Mais pourquoi à Tours ? Philippe Perol, créateur du festival avec Rémi Lange, explique : « À Tours, les associations homos étaient encore confidentielles [dans les années 90]. Pas question pour le maire, Jean Royer, toujours en campagne contre “l’apologie des déviations homosexuelles dans tout”, d’aider ce qu’il estimait être un fléau social. La création du festival en 1993 était un coming-out, une manière de rendre public ce qui nous empêchait de vivre, ce mélange de souffrance et de besoin de hurler “nous ne sommes pas des monstres”. » Ce besoin de montrer les vies LGBTQ+ trouva donc des oreilles réceptives aux Studios sans qui, des mots de Mickaël Achard, coordinateur du festival, Désir… Désirs « n’aurait pas pu voir le jour ».

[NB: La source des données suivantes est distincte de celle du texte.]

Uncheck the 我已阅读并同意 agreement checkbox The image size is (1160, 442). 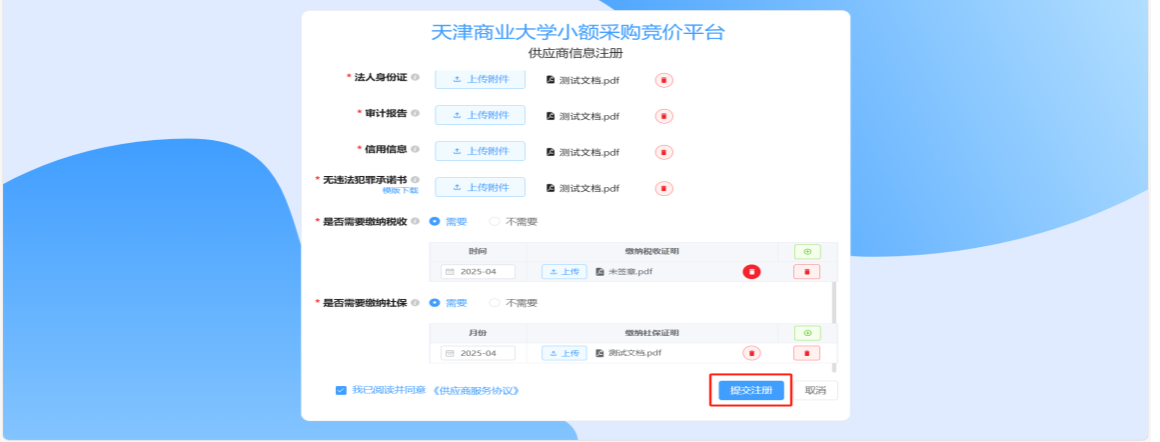(341, 390)
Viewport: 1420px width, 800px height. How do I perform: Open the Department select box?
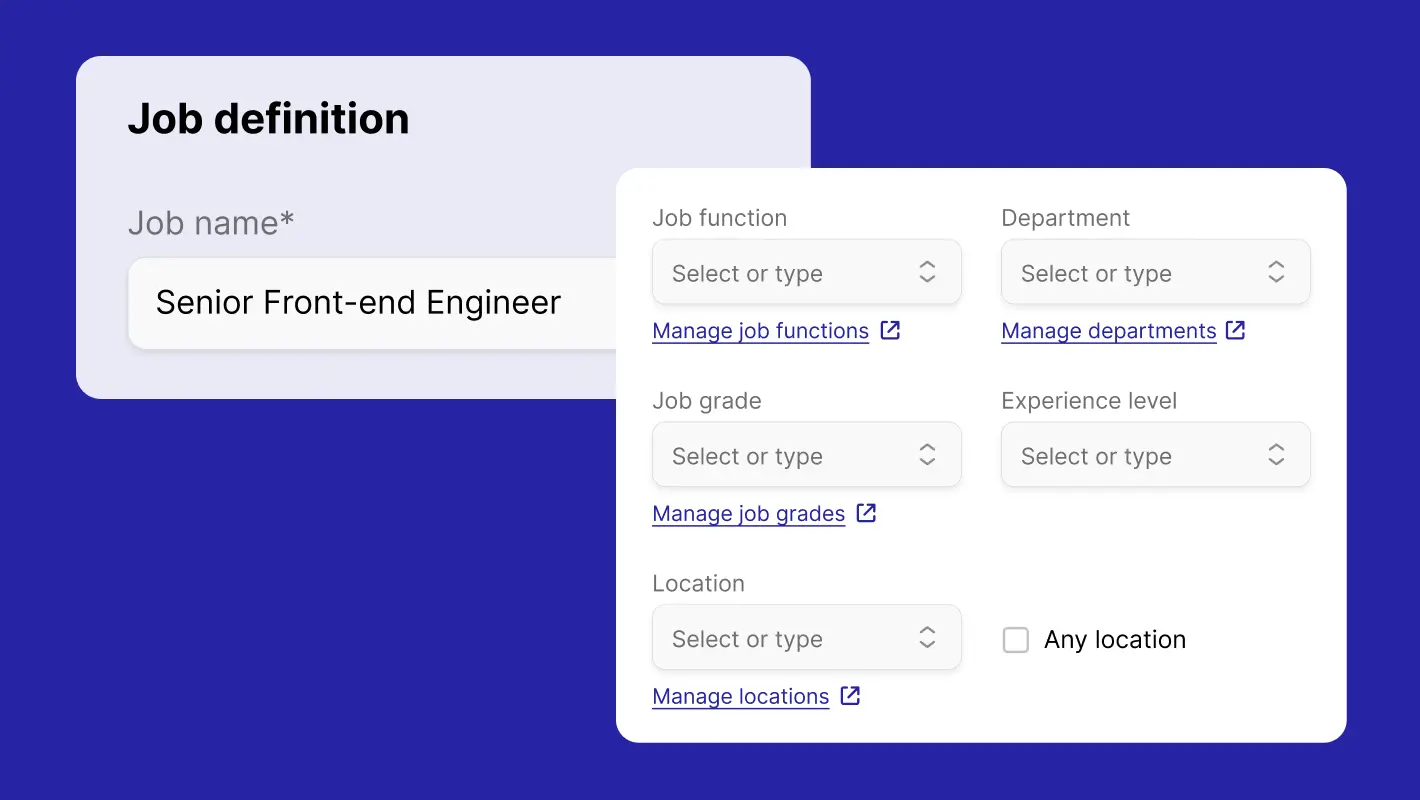pyautogui.click(x=1155, y=272)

Ce n’est donc pas sans poésie que, pour contrer « les stéréotypes mortifères », la thématique de cette 30ème édition est « La quête du bonheur ». La programmation est foisonnante et dépasse la simple semaine dédiée au cinéma du 18 au 24 janvier 2023 pour s’étendre jusqu’au 26 février hors-les-murs. Au programme, l’organisation du premier salon du livre queer de Tours, la pièce Carte Noire nommée Désir de Rébecca Chaillon au Théâtre Olympia CDNT ou encore l’exposition Tom de Pékin à l’Hôtel Gouin.
1993-2023 : quel chemin parcouru ?
Le contexte des droits et des représentations LGBTQ+ en France a bien changé depuis 1993 : arrivée des trithérapies en 1996, Pacs en 1999, Mariage pour tous en 2013… Si les discriminations et violences envers les personnes LGBTQ+ sont toujours d’actualité et que l’extrême droite devient de plus en plus puissante, Mickaël Achard se veut positif : « La réception du public s’est élargie au même titre que les thématiques liées aux questions LGBT+ et d’identité se sont démocratisées. Il y a trente ans, des abonné·es des Studio ont déchiré leurs cartes, ne supportant pas la création d’un festival sur les thématiques LGBTQI. Aujourd’hui il n’y a plus ce genre de réactions. » Il témoigne aussi d’un rajeunissement du public ces dernières années.
Et du point de vue du cinéma ? La création de Désir… Désirs en 1993 est concomitante avec l’émergence du « New Queer Cinema » symbolisée par des cinéastes comme Gus Van Sant, Gregg Araki, Rose Troche, Todd Haynes, etc. qui vont s’attacher « à transgresser les normes (esthétiques, sociales, de genre), à célébrer les minorités (sexuelles, mais pas que) et à dépasser les thématiques gays et lesbiennes traditionnelles pour aller voir notamment des désirs adolescents, des couples de même sexe ou des transidentités » selon l’historien et journaliste Didier Roth Bettoni. Si les identités LGBTQ+ sont trop souvent assimilées à des parcours de vie urbains, Mickaël Achard a à cœur de contrecarrer cette perception : « Comment faire quand on est LGBTQI+ et que l’on vit à la campagne ? [Il y a] des conditions sociales propres aux zones rurales (la situation des agriculteur·ices par exemple). Des films comme Los Fuertes, Le Secret de Brokeback Mountain ou encore Bruno Reidal [recommandé dans notre Top 2022] » sont autant de films qui traitent du sujet de la campagne et des identités queers. D’ailleurs, Désir… Désirs propose des évènements au-delà de la ville de Tours.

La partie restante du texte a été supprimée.